Encouraging wildlife in your garden
You’ve probably heard that there’s a big push to halt the drastic decline in British wildlife. The recent launch of the People’s Manifesto for Wildlife lays out the practical steps we can all take to help halt the destruction of species and habitats in Britain.
You can read more and download the full manifesto, written by leading naturalist and TV presenter Chris Packham, here.
We thought we’d share how composting can help.
First, if you don’t already have one, get a home composting system. We know most of our customers and active blog readers have one, but new readers might not.
What happens around the compost bin?
The compost heap or bin will act as a natural attraction for many animals; some wanted some not so welcome! If you have wooden pallet frames, you’ll often find the corners are nesting sites for small mammals. Plastic bins on uneven surfaces will act as entry points for small mammals.
In a hot heap the top area working at 60C will be devoid of anything but thermophilic bacteria; this is part of the pasteurisation process that helps kill of pathogenic bacteria. Below this layer numerous things can start to inhabit the compost heap; it’s one of the best active ‘wildlife’ zones going!
The diagram below illustrates the ecological pyramid in the heap.
The microbes eat the organic waste, protozoa and special types of nematodes (not ones that destroy roots) eat them. Worms and various invertebrates will eat microbes, protozoa as well as decomposing organic matter.
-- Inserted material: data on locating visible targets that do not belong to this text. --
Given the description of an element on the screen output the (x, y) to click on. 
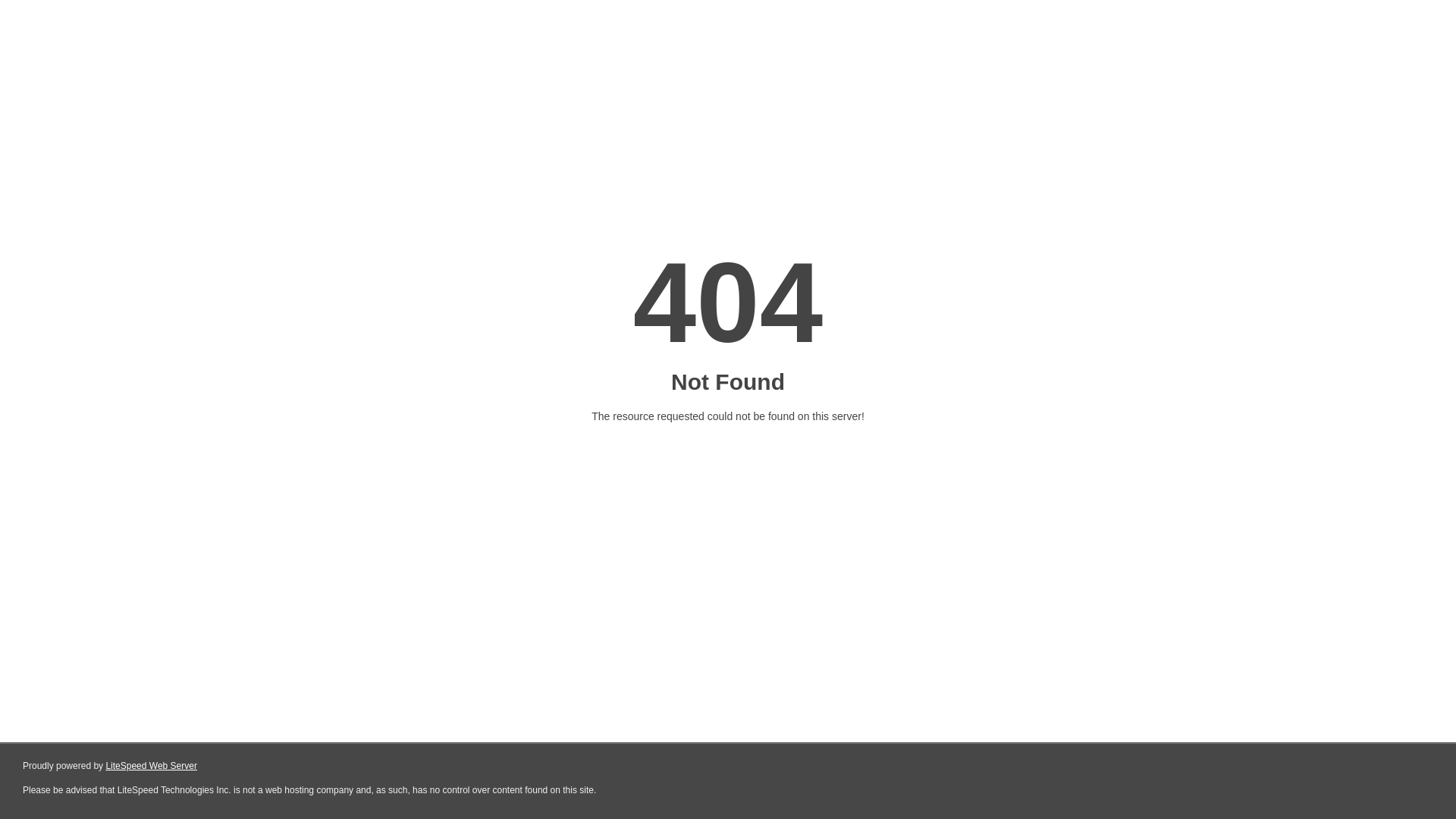
LiteSpeed Web Server Element type: text (151, 765)
Given the description of an element on the screen output the (x, y) to click on. 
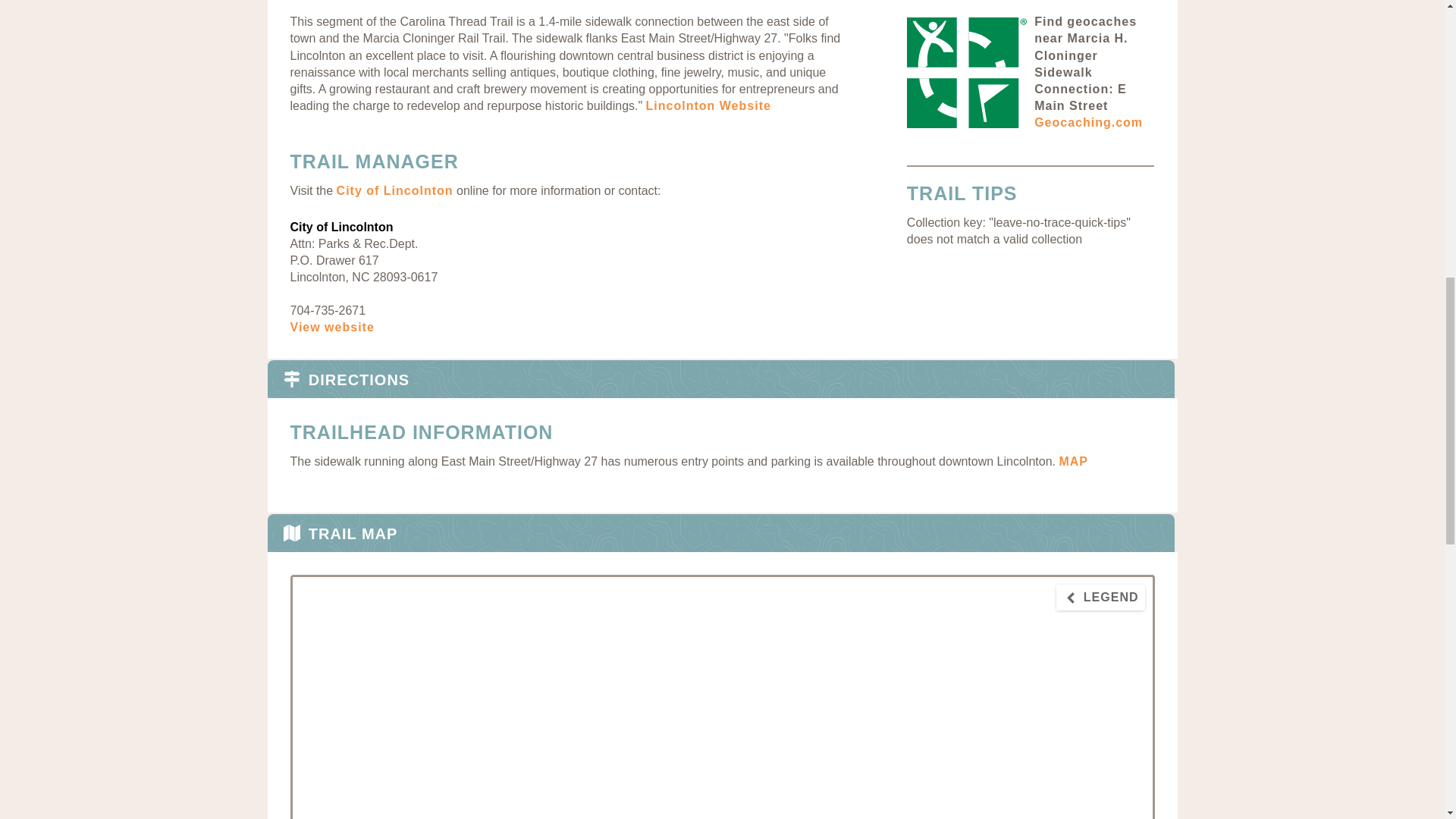
Nearby Geocaches (1087, 122)
Nearby Geocaches (1085, 63)
Nearby Geocaches (966, 71)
You may not get excited about these small bits of wildlife, but keep in mind, without them, the more attractive wildlife (birds, mammals and so on) won’t have the food they need. Making and spreading compost feeds the wildlife food chain.
When you open the heap to take out and spread compost, things start to happen. In my old house, I used a HOTBIN which got emptied every three months. A robin got used to this. Every time I took out compost, along it came, sat down about 30 cm from me, and jumped over to the compost to pick out worms that popped up.
Spread compost on your lawn. You’ll bring in birds to feed for a day. Most birds have no sense of smell, so I guess they must see the black compost from a distance and just know that it contains lots of worms and insects!